» WORK INSTRUCTIONS: From the listing below, return each line that includes "field".

» MATERIAL SUPPLIED:
******

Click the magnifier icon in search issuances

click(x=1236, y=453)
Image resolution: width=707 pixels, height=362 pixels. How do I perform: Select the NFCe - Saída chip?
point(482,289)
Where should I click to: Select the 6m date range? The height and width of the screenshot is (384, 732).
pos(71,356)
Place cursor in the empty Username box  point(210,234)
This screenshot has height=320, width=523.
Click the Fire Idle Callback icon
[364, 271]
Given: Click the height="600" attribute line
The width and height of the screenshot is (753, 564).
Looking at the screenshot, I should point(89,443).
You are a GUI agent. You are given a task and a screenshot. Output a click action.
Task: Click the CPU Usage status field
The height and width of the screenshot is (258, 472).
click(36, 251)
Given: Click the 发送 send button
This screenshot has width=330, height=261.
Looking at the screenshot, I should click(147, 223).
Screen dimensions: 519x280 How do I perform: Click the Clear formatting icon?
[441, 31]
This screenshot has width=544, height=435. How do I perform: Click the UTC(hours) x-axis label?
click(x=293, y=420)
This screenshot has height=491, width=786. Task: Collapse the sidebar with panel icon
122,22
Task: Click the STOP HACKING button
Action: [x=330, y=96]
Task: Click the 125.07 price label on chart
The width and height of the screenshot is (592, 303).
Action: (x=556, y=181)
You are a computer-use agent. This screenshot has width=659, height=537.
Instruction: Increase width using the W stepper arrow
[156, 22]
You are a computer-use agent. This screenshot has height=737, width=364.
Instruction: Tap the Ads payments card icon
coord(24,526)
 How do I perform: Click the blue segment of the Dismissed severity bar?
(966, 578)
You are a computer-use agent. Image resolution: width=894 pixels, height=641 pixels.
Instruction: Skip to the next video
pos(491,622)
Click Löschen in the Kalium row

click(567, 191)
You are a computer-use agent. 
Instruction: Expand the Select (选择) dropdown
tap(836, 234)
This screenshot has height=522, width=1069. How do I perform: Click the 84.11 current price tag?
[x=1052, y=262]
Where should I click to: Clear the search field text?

******

» ANSWER AREA:
Task: Click the CPU Usage status field
Where should I click to: Clear the search field text?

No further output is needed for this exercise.